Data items
++++++++

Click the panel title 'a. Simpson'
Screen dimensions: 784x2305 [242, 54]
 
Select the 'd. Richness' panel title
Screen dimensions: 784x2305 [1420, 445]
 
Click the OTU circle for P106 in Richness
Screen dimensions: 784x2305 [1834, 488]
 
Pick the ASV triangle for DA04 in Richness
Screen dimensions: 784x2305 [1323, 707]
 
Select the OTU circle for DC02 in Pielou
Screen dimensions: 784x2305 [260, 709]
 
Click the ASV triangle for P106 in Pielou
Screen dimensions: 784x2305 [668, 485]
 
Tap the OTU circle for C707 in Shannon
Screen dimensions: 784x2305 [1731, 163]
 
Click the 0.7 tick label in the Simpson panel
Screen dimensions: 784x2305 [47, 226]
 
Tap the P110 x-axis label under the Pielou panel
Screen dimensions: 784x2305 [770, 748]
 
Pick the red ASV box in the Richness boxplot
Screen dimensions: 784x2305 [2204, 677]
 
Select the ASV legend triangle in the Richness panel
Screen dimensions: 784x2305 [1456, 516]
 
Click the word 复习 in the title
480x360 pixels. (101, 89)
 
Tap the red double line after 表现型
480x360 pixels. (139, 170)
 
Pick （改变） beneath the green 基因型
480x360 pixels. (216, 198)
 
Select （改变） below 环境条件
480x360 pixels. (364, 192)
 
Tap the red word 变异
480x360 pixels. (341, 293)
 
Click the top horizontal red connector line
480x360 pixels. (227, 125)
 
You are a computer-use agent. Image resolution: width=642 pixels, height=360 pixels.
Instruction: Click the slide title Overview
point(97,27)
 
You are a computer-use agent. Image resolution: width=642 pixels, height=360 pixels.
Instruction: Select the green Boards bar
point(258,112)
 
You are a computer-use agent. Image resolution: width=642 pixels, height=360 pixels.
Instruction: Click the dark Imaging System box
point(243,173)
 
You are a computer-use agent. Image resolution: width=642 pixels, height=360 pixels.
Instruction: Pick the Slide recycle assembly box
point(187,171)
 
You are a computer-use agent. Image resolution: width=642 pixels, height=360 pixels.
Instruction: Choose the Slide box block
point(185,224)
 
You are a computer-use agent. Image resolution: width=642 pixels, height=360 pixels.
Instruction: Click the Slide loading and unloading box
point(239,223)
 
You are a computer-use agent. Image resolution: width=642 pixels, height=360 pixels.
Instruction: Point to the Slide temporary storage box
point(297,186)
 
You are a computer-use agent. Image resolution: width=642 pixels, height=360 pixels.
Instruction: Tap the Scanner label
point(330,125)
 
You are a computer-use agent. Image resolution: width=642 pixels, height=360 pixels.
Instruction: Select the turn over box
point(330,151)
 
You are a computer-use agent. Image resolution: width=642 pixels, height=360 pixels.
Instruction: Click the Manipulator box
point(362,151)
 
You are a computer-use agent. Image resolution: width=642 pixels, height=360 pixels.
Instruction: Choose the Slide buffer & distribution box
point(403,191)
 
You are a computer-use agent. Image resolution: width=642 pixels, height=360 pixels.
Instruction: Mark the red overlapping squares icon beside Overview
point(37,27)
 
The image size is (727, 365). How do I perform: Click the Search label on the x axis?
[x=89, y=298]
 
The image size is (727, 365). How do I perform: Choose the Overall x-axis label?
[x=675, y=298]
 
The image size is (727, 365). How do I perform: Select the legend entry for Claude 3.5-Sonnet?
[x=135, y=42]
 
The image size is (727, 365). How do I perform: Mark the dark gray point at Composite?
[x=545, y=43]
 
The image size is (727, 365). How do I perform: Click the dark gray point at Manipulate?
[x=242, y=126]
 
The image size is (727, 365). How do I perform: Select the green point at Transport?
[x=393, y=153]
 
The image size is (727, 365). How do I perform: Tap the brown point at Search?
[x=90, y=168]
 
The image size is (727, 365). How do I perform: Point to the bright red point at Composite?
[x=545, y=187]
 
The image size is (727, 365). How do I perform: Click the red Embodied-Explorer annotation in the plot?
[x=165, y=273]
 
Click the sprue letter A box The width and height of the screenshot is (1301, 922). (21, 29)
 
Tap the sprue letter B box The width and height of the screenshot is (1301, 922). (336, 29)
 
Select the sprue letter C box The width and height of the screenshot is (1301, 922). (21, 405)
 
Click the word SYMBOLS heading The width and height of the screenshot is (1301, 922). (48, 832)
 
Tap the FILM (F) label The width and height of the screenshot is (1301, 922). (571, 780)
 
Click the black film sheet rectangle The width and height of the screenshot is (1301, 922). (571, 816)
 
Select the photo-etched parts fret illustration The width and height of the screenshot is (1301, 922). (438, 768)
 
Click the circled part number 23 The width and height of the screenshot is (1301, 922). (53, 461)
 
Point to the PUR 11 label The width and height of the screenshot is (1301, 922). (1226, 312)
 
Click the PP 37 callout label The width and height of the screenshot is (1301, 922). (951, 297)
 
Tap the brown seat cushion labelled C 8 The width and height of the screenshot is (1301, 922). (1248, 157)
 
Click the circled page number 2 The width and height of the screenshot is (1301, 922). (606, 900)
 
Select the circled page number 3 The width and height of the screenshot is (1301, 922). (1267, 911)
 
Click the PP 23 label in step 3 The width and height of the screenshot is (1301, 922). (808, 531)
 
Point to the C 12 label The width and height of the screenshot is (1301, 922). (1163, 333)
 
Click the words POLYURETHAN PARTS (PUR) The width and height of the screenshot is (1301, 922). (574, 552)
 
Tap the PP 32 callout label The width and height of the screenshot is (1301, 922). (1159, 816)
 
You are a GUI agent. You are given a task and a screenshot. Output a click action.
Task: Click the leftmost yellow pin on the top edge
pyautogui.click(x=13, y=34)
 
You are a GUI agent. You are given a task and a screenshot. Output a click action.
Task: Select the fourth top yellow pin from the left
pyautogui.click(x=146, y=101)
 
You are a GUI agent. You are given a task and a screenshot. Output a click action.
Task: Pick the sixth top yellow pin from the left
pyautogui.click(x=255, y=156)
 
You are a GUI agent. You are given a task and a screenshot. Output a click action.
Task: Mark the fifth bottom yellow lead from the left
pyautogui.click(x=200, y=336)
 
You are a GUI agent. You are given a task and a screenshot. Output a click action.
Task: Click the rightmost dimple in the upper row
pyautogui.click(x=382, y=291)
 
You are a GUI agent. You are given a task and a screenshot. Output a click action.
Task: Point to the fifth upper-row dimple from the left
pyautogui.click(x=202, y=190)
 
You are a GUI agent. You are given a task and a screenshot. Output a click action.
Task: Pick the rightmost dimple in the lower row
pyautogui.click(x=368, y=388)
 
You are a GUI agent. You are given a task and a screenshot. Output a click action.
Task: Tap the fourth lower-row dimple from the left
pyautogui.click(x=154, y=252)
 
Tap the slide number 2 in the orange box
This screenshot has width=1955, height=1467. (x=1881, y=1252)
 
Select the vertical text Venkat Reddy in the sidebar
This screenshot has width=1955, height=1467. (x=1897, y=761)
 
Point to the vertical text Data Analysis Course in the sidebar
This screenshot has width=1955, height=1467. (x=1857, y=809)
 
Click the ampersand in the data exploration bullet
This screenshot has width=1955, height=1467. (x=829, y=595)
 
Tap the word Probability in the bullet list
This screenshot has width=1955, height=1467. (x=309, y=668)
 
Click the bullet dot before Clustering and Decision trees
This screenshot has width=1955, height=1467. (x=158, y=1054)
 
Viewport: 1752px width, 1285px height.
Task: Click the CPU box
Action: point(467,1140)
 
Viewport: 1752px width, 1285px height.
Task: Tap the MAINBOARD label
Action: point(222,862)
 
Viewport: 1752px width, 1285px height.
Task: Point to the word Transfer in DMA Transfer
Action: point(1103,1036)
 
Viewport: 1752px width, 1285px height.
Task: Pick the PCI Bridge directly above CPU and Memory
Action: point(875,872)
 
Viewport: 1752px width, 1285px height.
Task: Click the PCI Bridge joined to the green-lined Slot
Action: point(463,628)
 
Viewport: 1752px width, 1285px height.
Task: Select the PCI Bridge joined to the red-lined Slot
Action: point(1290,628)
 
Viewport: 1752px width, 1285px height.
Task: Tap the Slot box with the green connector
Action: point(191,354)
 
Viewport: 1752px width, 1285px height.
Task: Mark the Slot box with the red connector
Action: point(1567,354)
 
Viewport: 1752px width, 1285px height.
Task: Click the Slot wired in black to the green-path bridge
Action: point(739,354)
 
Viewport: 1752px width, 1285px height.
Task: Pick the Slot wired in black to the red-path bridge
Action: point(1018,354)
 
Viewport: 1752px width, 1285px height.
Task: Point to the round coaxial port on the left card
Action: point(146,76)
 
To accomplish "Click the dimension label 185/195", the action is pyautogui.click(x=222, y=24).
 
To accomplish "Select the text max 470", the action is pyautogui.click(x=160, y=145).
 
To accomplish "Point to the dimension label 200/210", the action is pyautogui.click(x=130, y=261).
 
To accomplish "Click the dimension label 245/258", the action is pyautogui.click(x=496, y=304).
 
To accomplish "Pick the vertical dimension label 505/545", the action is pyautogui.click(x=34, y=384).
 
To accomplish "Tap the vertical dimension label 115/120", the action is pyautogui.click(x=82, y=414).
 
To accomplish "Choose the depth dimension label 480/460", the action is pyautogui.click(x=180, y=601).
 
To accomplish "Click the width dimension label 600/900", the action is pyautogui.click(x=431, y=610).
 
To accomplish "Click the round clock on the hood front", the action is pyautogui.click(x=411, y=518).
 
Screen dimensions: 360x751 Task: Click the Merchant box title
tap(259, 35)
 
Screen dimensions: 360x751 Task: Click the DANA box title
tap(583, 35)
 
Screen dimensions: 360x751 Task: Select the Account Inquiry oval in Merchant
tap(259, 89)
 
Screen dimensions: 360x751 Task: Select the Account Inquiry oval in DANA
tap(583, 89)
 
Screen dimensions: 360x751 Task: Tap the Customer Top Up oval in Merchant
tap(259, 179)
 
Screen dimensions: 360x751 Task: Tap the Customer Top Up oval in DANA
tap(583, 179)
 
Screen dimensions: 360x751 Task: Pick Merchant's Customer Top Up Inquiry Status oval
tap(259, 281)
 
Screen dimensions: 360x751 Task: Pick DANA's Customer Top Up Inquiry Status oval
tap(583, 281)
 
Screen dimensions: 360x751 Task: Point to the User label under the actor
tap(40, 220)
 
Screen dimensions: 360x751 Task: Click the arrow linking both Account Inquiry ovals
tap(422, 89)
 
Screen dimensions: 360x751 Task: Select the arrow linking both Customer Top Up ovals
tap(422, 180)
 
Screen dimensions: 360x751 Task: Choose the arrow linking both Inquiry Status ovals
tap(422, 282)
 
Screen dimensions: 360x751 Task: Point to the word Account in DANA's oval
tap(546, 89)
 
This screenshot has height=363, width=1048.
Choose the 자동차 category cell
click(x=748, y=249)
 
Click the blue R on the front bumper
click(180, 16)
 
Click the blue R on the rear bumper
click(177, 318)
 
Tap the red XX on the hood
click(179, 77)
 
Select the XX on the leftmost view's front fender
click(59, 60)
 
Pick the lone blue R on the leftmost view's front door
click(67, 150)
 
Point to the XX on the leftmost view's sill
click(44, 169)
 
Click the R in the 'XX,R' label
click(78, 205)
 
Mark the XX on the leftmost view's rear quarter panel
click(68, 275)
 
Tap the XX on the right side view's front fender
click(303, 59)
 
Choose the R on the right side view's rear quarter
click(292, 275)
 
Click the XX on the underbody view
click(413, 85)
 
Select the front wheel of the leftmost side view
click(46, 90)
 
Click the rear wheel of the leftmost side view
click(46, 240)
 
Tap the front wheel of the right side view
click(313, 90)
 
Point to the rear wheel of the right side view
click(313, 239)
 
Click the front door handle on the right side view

++++++++

| THE PROBLEM |
Gather every line above that contains the string "axis" and copy each one. Case counts.

| SOLUTION |
Tap the P110 x-axis label under the Pielou panel
The image size is (727, 365). How do I perform: Click the Search label on the x axis?
The image size is (727, 365). How do I perform: Choose the Overall x-axis label?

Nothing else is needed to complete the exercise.